Кронпринц уже был в курсе, что Король с Королевой оглушены заклятьем заговорщиков и пребывают в стазисе. Агенты начальника безопасников все же умудрились вытащить их тела из пожара и спрятать в одной из гостевых комнат Храма, предварительно обмотав артефактами сокрытия двери и выставив охрану.
— Будем делать! — Рин на минуту обнял Лисичку, прижимая к себе, а затем подхватил ее безвольное тело на руки и скрылся в одном из коридоров, ведущих в храмовые помещения. — Но сначала, лишим герцога возможности дотянуться до тебя, Лиска.

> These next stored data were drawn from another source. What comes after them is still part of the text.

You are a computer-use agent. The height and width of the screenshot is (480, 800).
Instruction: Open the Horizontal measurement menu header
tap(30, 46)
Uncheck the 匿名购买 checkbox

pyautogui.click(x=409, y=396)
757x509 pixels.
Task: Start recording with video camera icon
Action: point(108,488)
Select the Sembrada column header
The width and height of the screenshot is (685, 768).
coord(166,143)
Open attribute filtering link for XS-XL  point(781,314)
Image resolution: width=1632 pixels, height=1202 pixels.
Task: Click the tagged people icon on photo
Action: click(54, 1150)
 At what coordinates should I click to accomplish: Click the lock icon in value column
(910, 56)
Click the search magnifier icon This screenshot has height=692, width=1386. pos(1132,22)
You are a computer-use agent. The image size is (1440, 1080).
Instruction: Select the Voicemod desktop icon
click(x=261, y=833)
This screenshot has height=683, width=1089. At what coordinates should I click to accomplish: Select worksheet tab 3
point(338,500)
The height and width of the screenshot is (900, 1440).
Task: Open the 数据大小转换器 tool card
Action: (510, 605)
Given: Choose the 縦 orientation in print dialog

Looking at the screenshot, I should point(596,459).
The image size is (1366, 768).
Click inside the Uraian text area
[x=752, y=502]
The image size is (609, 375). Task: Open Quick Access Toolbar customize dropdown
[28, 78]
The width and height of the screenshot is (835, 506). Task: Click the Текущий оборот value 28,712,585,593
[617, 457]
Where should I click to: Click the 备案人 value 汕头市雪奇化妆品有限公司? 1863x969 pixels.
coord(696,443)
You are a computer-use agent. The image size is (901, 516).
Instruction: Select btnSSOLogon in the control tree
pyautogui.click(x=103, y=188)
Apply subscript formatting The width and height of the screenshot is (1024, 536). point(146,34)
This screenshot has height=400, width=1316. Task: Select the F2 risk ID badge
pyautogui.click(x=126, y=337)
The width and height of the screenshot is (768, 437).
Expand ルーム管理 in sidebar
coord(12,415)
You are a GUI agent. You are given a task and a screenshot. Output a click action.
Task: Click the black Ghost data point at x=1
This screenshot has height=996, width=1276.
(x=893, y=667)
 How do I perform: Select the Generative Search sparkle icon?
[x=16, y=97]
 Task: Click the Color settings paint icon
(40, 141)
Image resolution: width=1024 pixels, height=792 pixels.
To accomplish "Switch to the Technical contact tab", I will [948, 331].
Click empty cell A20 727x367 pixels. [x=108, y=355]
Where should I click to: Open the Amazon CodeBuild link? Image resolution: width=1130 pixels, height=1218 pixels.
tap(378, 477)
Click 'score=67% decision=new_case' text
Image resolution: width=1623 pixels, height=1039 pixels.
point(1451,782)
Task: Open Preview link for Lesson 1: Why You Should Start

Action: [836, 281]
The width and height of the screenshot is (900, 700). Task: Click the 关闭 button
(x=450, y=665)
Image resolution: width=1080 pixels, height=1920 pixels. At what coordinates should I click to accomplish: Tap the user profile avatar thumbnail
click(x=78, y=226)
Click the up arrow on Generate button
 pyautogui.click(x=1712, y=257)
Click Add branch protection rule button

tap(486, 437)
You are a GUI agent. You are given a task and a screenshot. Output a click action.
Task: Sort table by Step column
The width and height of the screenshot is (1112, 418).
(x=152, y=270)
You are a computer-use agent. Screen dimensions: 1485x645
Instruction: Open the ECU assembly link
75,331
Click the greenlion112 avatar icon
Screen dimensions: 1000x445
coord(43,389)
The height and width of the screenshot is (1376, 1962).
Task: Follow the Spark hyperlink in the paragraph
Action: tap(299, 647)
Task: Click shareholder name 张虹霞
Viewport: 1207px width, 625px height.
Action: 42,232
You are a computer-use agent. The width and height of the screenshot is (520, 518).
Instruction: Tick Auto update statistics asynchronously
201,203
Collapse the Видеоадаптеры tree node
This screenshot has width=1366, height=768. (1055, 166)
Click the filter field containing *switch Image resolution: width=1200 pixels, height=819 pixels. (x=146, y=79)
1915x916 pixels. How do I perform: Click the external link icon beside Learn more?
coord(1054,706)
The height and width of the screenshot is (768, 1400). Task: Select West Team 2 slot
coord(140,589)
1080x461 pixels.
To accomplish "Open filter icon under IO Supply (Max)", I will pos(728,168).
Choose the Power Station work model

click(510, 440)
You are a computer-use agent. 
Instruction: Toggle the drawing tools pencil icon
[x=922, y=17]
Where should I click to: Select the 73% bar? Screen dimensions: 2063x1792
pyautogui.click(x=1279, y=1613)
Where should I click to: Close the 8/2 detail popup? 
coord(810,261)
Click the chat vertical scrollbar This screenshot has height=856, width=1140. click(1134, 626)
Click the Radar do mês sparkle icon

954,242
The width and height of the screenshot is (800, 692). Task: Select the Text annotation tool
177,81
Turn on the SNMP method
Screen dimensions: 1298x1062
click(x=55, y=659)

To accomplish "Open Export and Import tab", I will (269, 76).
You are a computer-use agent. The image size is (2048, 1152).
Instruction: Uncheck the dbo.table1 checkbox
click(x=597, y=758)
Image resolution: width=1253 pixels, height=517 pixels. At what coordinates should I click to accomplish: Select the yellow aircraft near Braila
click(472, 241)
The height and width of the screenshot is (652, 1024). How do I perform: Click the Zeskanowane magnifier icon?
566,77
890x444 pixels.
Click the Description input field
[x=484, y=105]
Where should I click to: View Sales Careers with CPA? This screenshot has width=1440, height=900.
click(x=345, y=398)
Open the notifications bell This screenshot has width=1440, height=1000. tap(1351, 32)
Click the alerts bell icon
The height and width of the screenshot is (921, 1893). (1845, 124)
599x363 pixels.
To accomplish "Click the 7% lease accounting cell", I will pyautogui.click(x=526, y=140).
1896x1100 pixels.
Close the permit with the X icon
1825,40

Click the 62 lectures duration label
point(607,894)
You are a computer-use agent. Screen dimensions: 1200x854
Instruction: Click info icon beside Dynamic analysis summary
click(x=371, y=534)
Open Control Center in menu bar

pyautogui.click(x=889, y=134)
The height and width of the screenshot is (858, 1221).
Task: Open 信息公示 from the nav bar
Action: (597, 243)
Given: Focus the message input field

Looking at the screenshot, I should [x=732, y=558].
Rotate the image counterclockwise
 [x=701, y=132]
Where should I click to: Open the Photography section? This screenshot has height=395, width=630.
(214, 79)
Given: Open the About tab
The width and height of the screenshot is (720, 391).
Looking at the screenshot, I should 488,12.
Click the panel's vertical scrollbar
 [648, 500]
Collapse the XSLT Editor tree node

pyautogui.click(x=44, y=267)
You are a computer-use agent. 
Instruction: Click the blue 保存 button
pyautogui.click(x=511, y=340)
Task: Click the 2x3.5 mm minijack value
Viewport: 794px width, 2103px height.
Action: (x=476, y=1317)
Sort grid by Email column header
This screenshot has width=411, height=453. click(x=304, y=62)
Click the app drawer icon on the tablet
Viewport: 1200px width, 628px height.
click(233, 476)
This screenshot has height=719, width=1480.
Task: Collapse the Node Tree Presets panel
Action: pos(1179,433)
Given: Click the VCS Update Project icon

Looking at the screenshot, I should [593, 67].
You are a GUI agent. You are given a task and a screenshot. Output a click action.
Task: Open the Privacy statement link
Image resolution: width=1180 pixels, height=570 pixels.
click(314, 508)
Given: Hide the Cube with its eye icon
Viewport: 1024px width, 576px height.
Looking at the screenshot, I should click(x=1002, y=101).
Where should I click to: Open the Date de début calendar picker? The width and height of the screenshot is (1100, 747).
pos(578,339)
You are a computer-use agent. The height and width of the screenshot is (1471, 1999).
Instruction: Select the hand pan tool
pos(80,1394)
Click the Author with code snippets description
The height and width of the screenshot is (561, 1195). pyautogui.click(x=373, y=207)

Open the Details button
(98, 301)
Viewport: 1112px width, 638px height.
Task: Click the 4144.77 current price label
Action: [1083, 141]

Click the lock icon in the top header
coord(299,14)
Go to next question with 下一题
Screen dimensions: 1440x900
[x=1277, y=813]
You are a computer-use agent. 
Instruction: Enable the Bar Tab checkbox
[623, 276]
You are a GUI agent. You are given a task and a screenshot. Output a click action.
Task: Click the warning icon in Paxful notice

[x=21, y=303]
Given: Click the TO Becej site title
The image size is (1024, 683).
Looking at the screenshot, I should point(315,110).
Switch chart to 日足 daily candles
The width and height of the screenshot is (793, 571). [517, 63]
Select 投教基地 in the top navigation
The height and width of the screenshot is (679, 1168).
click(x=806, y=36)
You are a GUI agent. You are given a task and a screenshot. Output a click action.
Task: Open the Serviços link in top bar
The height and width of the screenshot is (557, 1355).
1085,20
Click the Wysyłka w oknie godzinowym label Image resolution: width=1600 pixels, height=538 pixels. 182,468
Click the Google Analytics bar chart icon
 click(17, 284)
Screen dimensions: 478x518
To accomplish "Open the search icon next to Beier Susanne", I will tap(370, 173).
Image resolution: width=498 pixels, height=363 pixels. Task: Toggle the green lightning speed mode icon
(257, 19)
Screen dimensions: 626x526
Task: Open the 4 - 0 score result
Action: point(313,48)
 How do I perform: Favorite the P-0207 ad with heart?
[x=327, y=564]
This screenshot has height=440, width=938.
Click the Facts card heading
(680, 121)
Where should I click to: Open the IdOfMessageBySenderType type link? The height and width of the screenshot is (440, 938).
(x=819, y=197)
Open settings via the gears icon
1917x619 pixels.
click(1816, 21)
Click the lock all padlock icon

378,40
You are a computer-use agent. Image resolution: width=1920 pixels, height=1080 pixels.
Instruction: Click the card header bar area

Спящую Эйлис он уложил на толстый, пушистый ковер рядом с отцом, заботливо прикрыв обоих тяжелой бархатной портьерой, которую он сдернул с единственного окна. Королева-мать была укутана в меха, так что переохлаждение ей не грозило.
Затем принц запер комнату и под внимательными взглядами телохранителей активировал артефакт сокрытия.
Пора ему настала приниматься за уборку.
Старик Хаелотский взирал на происходящее сквозь мутную пелену полузабытья. Переезд в Храм окольными путми, долгое сидение под мороком, все это выпило из него остатки сил. Но задремавшая было ненависть снова вернула его спине прямую осанку и добавило в голосе яду.
— Что, Шарезка, не удалось с наскоку ухандокать Вельтлантов? — Дариуш закашлялся, а может это смех был так похож на карканье старой вороны. — И принцесска тебе не ответила взаимностью… не дорос ты, видимо, до королевской власти.
Побелевший от бешенства Офанаси замахнулся на квохчущего старика, но тут из-за его спины вышел Исхар и перехватил руку герцога.
— Мальчишка! Моя рука! — Шарез вырвал онемевшую конечность и затряс ею перед носом Дариуша. — Твой выбл*док ответит за это! А теперь я хочу, чтобы он вызвал Шелесса!